FRS 102 Section 1A does dumb down disclosures, but FRS 105 takes things to a different level! The only accounting disclosures required by FRS 105 relate to directors’ advances, credit and guarantees and financial commitments.
So won’t clients feel they’re getting ripped off?
If clients want to ‘pay by the page’ of statutory accounting information, this regime may not work for them. But if they can divorce what needs to be done for statutory filing purposes from the management information that their accountant might produce more regularly to add value to their business, there could be a major appeal.
Maybe as we move towards the ‘making tax digital’ era, the idea of the accounting year end being a major milestone in the financial calendar when lots of information is produced and submitted to different regulatory authorities will become a thing of the past?
I’ve heard that FRS 105 can’t be used for unincorporated businesses. Is that true?
No. Although unincorporated businesses such as sole traders and partnerships don’t actually have to produce statutory accounts, HMRC has confirmed to ICAEW that it will accept calculations of trading profits for income tax purposes prepared under FRS 105 if two out of three of the relevant size criteria have been met.
These size criteria are £632K turnover, £316K total assets and 10 employee numbers.
If HMRC wants more information, doesn’t it mean FRS 105 is a waste of time?
In the first instance HMRC doesn’t require more information unless the company wants to provide it, though it has made clear that submitting a detailed profit and loss account prepared for internal management purposes may aid HMRC’s risk assessment and could avoid it opening a compliance check and requesting additional information. That’s still not particularly hard given that the basic bookkeeping processes will allow this information to be easily produced though.
What will the banks make of FRS 105 accounts?
The short form P&L and balance sheet and limited notes will make FRS 105 accounts potentially unappealing to bank credit departments.
We have anecdotally heard that where FRS 105 accounts are accepted, providing a more detailed breakdown on the face of the balance sheet of the composition of current assets and liabilities might help.
As a rule of thumb though, where banks need year-end financial statements for analysis purposes, it may well be that FRS 102 Section 1A is a better choice.
A further concern on courses in recent months has been that the very limited information in a set of FRS 105 accounts might adversely affect a company’s credit rating. This could be true. Again, horses for courses!
Could additional information not be added?
Additional information could certainly be appended to FRS 105 accounts, maybe at the back after a statement which says ‘the following information is not part of the statutory accounts’. This could provide crucial additional analyses for both shareholders and banks, without the relevant information being filed as part of the statutory accounts.
Another idea to explore here might be to ‘overdisclose’ in the statutory FRS 105 accounts. FRS 105 makes clear that if additional disclosures not strictly required by the relevant legislation are to be included, the entity should have regard to any requirement of FRS 102 Section 1A that relates to that information.

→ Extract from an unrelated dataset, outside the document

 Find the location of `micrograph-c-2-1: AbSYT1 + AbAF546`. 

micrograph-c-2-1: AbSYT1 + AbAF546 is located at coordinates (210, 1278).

Not necessarily a major chore though, given how ‘light touch’ FRS 102 Section1A is on disclosure anyhow!
Could we have two sets of statutory accounts – one for filing and one for the bank?

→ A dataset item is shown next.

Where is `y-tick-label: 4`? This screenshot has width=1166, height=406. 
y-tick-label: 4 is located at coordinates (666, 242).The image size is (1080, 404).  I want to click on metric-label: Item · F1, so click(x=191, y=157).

Although this gets asked lots, the answer must be no. If FRS 105 appeals to a micro-entity but it still needs to balance the information needs of external stakeholders, it should either opt for FRS 102 Section 1A or FRS 105 with additional ‘management pages’ as outlined above. Producing two separate sets of statutory accounts is simply not an option.
Isn’t Brexit likely to render FRS 105 redundant anyhow?
Absolutely not. The UK was never obligated to adopt the micro-entity rules when they were introduced in 2013 but we wholeheartedly embraced them. Micro-entity rules and FRS 105 are definitely here to stay!